No obstante, cuando no se configuran de manera adecuada, podrían convertirse en una amenaza para la privacidad de quienes los utilizan. Al recopilar información de forma constante, existe la posibilidad de accesos remotos no autorizados, por lo que resulta fundamental reconocer señales de manipulación externa y aplicar medidas de protección.

Su popularidad se debe a su versatilidad y a la posibilidad de acceder a plataformas de streaming, aplicaciones y diversos contenidos en línea. Aunque estos dispositivos se han vuelto indispensables en la vida cotidiana, también plantean preocupaciones relacionadas con la seguridad de los datos y el eventual monitoreo de la actividad de los usuarios.
Un estudio se centró en una tecnología capaz de identificar con precisión imágenes y fragmentos de audio reproducidos en la pantalla: el Reconocimiento Automático de Contenido (ACR). Este sistema opera de manera similar a Shazam, pero aplicado al entorno visual, lo que permite detectar exactamente qué contenido se está consumiendo en cada momento.

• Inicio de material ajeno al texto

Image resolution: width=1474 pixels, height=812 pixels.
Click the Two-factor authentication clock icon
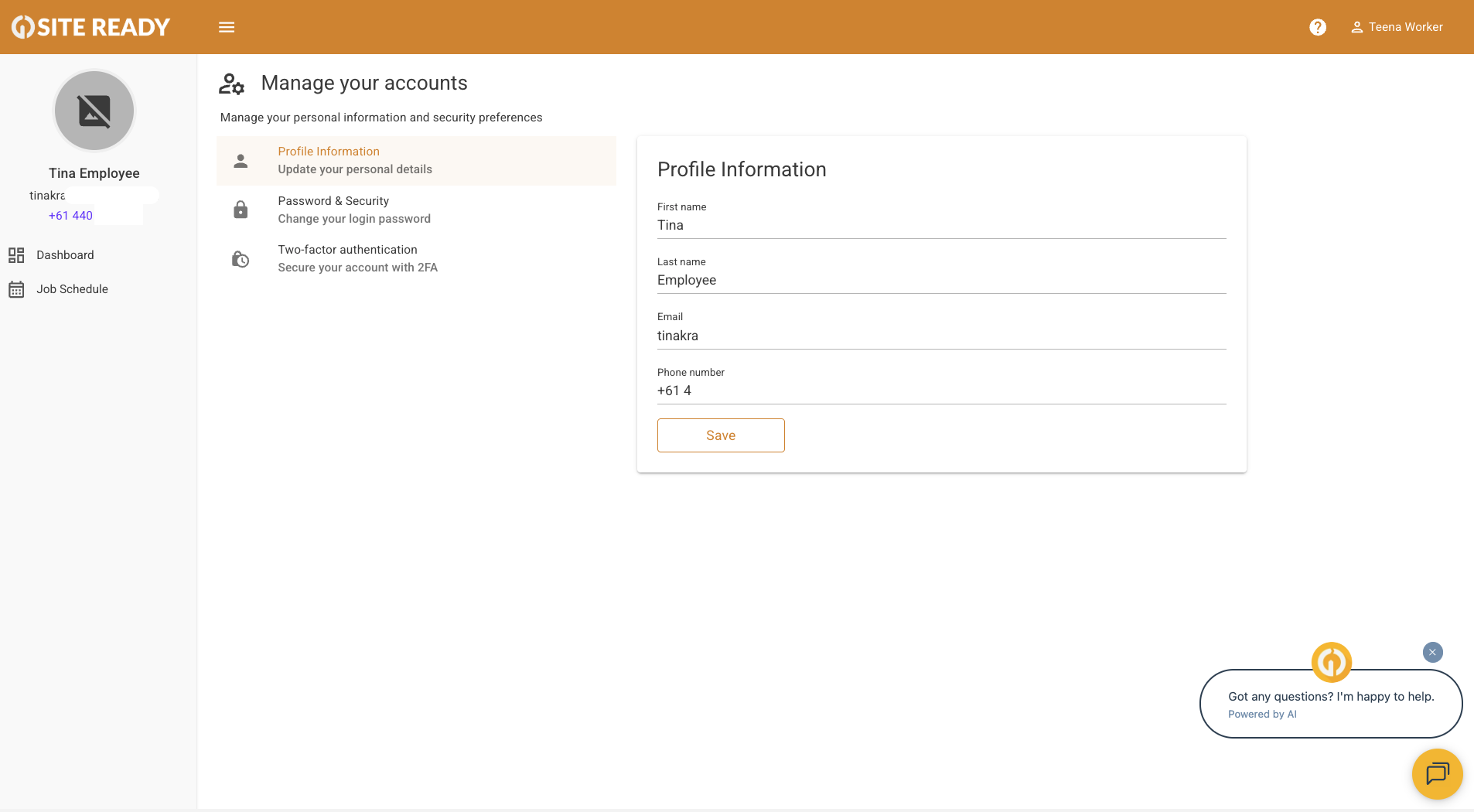(x=241, y=259)
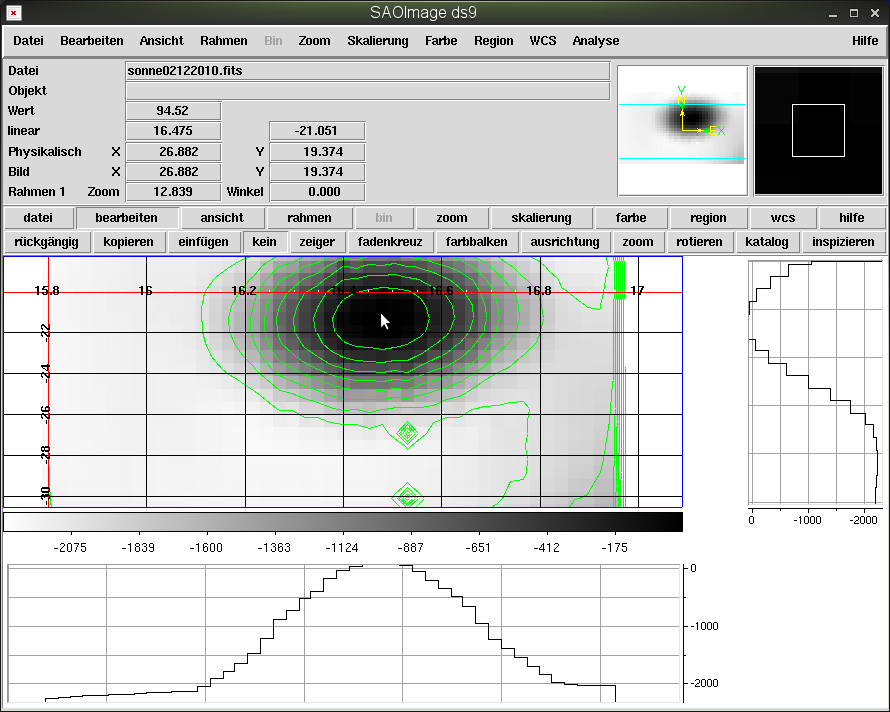The height and width of the screenshot is (712, 890).
Task: Select the kein edit mode
Action: tap(265, 242)

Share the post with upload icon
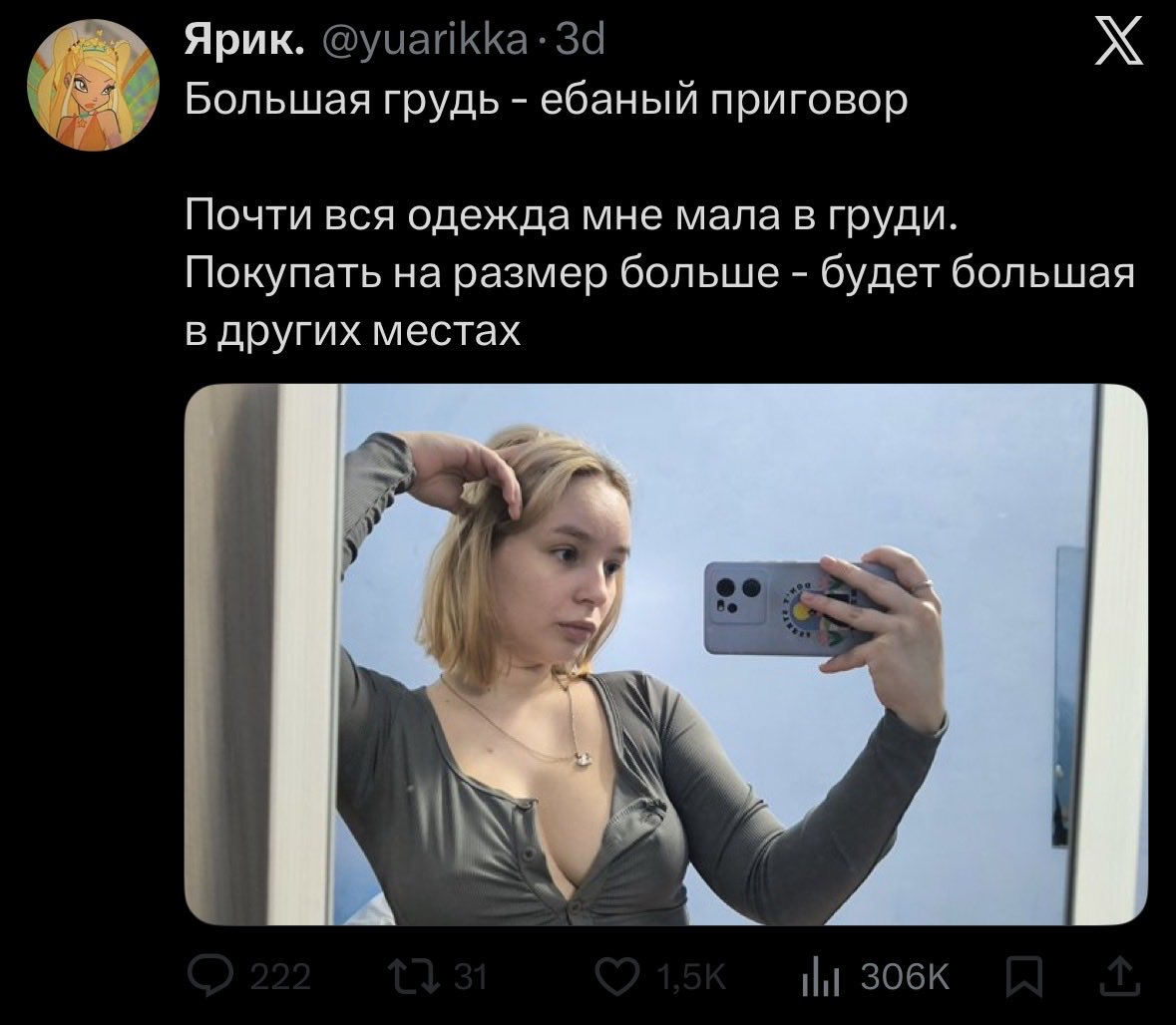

Según la información difundida por Avast, los televisores inteligentes recopilan datos sobre los hábitos de visualización mediante este mecanismo. El ACR extrae señales visuales y sonoras del contenido mostrado, las envía a servidores externos para su análisis y, con apoyo potencial de cámaras y micrófonos integrados, contribuye a elaborar perfiles detallados del comportamiento del usuario.
Una de las principales inquietudes radica en que el sistema ACR no solo identifica programas de televisión. También puede registrar el contenido reproducido desde dispositivos externos conectados al televisor, como consolas de videojuegos, computadoras o reproductores multimedia, lo que amplía significativamente el alcance.

El monitoreo ocurre cuando el televisor con acceso a internet recopila información sobre lo que se visualiza en pantalla. Aunque esta recolección de datos se justifica como una forma de optimizar la experiencia del usuario, también se utiliza con fines comerciales, especialmente para la personalización de publicidad dirigida.
A pesar de ello, muchas personas desconocen la magnitud de la información que estos dispositivos obtienen, así como el uso que se le da y sus posibles implicaciones fuera del entorno doméstico. Esta situación representa un riesgo dentro del ecosistema de dispositivos conectados, ya que la vulneración de un solo equipo o del router puede comprometer toda la red del hogar.

Los expertos señalan que, aunque es posible desactivar esta función, la mayoría de los televisores la trae activada de fábrica. Además, muchos usuarios no saben que existe o desconocen cómo modificarla, lo que puede exponer su información personal sin que lo adviertan.
Por lo general, el proceso más simple consiste en entrar al menú de ‘Ajustes’, ir a la sección de ‘Privacidad’, buscar ‘Servicios de información de visionado’ y deshabilitar la opción correspondiente.